------ Task material

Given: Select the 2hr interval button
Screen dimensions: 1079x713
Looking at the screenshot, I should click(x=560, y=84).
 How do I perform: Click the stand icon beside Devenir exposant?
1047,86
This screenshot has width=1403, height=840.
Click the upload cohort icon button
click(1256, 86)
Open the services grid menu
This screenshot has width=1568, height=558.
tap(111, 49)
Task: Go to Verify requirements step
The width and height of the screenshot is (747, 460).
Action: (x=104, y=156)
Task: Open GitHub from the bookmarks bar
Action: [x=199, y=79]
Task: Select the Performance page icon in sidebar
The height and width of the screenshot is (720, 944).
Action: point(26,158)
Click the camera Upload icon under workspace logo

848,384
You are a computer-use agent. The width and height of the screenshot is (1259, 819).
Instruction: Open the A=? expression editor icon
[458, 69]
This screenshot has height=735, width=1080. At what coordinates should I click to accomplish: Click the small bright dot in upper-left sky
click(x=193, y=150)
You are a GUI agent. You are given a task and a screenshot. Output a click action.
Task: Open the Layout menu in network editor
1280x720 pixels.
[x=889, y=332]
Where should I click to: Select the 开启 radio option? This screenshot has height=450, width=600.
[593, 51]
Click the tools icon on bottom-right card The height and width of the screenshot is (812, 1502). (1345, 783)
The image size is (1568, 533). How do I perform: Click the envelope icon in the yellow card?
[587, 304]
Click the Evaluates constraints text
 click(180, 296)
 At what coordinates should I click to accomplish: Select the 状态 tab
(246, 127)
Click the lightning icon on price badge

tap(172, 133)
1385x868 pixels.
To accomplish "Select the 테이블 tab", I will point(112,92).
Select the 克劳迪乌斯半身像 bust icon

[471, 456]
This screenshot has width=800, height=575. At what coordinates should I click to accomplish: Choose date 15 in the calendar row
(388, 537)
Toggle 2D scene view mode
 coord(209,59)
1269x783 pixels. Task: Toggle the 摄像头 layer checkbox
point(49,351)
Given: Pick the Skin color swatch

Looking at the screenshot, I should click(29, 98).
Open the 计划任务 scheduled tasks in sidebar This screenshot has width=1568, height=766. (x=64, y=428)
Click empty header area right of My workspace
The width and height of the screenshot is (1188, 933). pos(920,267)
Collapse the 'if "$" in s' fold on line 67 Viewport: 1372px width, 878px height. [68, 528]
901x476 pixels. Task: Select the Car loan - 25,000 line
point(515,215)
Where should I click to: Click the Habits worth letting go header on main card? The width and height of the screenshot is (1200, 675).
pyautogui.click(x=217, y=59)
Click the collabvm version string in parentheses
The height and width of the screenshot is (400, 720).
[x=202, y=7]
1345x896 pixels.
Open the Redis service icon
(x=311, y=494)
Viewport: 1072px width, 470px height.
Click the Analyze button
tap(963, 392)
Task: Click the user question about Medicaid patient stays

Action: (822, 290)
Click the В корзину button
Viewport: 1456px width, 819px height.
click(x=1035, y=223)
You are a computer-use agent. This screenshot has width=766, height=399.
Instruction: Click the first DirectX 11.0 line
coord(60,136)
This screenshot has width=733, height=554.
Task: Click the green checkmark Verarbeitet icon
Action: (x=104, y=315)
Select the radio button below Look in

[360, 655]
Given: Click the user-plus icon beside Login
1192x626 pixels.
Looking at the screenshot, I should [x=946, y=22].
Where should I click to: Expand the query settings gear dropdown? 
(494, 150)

------------

**What is needed:** Can you copy the items exactly, everything from the line containing "You are a GUI" down to the line containing "coord(209,59)", with both of those lines included?

**Exercise result:**
You are a GUI agent. You are given a task and a screenshot. Output a click action.
Task: Open the Layout menu in network editor
1280x720 pixels.
[x=889, y=332]
Where should I click to: Select the 开启 radio option? This screenshot has height=450, width=600.
[593, 51]
Click the tools icon on bottom-right card The height and width of the screenshot is (812, 1502). (1345, 783)
The image size is (1568, 533). How do I perform: Click the envelope icon in the yellow card?
[587, 304]
Click the Evaluates constraints text
 click(180, 296)
 At what coordinates should I click to accomplish: Select the 状态 tab
(246, 127)
Click the lightning icon on price badge

tap(172, 133)
1385x868 pixels.
To accomplish "Select the 테이블 tab", I will point(112,92).
Select the 克劳迪乌斯半身像 bust icon

[471, 456]
This screenshot has width=800, height=575. At what coordinates should I click to accomplish: Choose date 15 in the calendar row
(388, 537)
Toggle 2D scene view mode
 coord(209,59)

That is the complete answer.